— What to produce —
Where the listing below reaches the line containing "Screen dimensions: 640x379", start writing out lines exactly, and stop once the line containing "Given: Click the Part A Value input field" has been written.

— Records for the task —
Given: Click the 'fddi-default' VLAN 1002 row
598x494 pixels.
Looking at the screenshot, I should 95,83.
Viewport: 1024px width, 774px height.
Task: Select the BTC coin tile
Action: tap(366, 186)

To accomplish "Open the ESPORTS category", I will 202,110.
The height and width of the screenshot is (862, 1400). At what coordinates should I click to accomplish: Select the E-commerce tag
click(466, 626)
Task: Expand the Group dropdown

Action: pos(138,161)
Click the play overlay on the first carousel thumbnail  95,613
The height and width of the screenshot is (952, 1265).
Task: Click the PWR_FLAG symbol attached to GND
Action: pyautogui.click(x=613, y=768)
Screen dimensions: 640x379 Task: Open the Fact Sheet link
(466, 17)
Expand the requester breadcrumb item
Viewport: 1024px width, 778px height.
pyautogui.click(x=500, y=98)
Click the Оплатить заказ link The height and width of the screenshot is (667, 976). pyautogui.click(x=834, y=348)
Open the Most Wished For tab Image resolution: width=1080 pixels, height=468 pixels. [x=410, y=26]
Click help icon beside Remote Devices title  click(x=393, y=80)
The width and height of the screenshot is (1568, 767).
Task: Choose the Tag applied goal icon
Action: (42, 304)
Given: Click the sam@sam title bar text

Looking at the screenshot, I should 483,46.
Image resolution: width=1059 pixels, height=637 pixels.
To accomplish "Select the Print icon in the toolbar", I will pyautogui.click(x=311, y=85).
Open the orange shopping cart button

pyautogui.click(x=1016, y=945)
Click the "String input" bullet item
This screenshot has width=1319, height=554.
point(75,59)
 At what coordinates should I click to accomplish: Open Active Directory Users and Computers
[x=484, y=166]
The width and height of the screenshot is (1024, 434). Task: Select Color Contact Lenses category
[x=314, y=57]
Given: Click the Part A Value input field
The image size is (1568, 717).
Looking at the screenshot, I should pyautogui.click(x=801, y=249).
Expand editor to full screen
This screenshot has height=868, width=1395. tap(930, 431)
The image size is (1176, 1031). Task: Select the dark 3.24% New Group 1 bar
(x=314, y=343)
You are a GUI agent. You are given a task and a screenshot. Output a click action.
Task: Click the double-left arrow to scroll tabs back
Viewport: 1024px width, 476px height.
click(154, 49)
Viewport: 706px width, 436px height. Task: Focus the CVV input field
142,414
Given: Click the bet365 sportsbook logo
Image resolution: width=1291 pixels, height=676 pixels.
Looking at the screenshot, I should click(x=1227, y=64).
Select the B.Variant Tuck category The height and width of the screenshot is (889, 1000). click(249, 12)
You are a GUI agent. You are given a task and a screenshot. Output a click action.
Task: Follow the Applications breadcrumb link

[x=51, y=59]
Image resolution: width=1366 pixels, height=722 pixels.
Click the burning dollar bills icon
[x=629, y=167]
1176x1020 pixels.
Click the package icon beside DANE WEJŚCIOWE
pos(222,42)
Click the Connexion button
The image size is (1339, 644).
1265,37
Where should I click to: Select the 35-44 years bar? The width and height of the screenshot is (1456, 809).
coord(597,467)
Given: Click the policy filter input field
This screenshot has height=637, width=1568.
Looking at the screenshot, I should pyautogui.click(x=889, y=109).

— Result for this task —
Screen dimensions: 640x379 Task: Open the Fact Sheet link
(466, 17)
Expand the requester breadcrumb item
Viewport: 1024px width, 778px height.
pyautogui.click(x=500, y=98)
Click the Оплатить заказ link The height and width of the screenshot is (667, 976). pyautogui.click(x=834, y=348)
Open the Most Wished For tab Image resolution: width=1080 pixels, height=468 pixels. [x=410, y=26]
Click help icon beside Remote Devices title  click(x=393, y=80)
The width and height of the screenshot is (1568, 767).
Task: Choose the Tag applied goal icon
Action: (42, 304)
Given: Click the sam@sam title bar text

Looking at the screenshot, I should 483,46.
Image resolution: width=1059 pixels, height=637 pixels.
To accomplish "Select the Print icon in the toolbar", I will pyautogui.click(x=311, y=85).
Open the orange shopping cart button

pyautogui.click(x=1016, y=945)
Click the "String input" bullet item
This screenshot has width=1319, height=554.
point(75,59)
 At what coordinates should I click to accomplish: Open Active Directory Users and Computers
[x=484, y=166]
The width and height of the screenshot is (1024, 434). Task: Select Color Contact Lenses category
[x=314, y=57]
Given: Click the Part A Value input field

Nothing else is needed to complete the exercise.